From Dubai, a Tasty Little Read

The unlikely Brussels sprout – that tiny cousin to a cabbage once maligned by diners everywhere – is now celebrating a chic and elevated status as icon for excellence in international design.

In April 2010 architects Cesar Bustos and Ignacio Gomez, both located in Dubai, launched brussels sprout curatorial magazine, a quarterly publication for  contemporary thinking and emerging art.  Ignacio was recently named the 2010 Young Architect of the Year by the Middle East Architects Awards.

With a staff of ten, its editors say brussels sprout aims to become an open, independent and alternative platform offering content related to the artistic and cultural world.   They’re located in Dubai, but their contributors are around the world.

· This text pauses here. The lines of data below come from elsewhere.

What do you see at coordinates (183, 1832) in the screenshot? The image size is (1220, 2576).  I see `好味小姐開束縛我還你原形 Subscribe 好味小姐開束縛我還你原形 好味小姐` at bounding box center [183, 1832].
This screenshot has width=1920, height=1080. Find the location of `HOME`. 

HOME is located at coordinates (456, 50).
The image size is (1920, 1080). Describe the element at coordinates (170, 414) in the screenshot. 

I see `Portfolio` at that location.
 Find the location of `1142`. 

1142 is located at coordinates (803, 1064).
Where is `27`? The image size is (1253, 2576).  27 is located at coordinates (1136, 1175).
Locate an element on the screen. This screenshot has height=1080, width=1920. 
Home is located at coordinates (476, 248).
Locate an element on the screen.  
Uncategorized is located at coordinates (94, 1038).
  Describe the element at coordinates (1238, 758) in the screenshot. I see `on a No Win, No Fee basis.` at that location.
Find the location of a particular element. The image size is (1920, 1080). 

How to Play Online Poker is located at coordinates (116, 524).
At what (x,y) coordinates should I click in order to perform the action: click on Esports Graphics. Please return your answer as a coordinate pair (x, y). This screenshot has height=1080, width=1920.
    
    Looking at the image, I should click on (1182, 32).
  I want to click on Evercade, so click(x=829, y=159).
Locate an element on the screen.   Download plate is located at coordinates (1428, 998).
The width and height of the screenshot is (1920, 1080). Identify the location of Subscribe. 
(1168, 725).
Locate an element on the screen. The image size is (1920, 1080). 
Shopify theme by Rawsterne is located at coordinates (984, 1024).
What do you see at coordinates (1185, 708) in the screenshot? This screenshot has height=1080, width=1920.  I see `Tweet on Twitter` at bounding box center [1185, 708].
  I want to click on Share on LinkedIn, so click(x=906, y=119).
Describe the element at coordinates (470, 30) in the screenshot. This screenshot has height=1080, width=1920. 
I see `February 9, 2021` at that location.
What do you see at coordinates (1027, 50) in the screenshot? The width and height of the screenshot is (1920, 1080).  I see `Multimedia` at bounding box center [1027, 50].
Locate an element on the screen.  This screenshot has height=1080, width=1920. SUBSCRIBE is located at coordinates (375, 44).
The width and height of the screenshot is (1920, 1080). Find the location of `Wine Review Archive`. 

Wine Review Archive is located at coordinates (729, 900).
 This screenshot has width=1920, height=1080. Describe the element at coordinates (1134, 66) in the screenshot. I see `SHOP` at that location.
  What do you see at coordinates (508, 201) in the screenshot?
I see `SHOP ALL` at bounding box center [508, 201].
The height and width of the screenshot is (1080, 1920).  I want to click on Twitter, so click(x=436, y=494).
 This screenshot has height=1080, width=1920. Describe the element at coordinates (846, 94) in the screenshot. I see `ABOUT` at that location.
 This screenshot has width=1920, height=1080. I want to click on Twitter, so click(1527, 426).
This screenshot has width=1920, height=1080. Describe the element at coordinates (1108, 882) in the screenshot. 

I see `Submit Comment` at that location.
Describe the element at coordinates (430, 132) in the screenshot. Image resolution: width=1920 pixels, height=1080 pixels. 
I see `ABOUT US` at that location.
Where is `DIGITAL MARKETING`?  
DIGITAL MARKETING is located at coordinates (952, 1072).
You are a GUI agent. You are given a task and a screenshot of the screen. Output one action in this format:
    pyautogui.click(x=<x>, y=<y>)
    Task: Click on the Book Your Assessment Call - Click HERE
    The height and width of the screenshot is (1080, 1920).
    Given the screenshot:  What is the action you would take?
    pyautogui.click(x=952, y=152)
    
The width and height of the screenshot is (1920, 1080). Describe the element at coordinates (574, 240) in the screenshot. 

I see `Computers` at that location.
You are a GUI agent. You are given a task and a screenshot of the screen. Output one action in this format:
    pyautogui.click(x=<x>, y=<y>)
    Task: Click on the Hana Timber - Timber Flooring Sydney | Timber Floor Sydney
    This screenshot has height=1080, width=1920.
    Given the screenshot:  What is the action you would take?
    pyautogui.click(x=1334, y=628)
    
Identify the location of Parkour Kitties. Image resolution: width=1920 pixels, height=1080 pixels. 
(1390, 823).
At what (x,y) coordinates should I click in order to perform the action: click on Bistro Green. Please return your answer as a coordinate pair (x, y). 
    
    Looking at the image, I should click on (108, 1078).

Images in its second issue mingle classic architectural icons from the U.S. with those of latter-day Dubai.  Where Warhol once shot a lengthy film of the Empire State Building, brussels sprout has posted a 60-minute video of the Burj Khalifa.  Superimposed behind images of construction workers in a 1930s Manhattan skyline loom Dubai skyscrapers.  And a whimsical Stay Puft marshmallow man, straight out of “Ghost Busters,” threatens to demolish a Middle East streetscape.

The magazine seeks content that’s “accurate and not superficial, and design that’s linked to its content,” said editor Blanca Lopez, who also named Rem Koolhaas the world’s most influential architect of the moment

The magazine is currently online, with no plans to go into print.  Adapted for the latest electronic devices (Ipad, Kindle, etc), brussels sprout can be downloaded quarterly in ePub and PDF format from www.brusselssprout.org.

Like the vegetable it’s named for – which can be transformed with just a twist of lemon, a bit of parmesan and a little olive oil into a marvelous dish, this is a magazine that promises to provide a tasty treat for architecture aficionados around the world.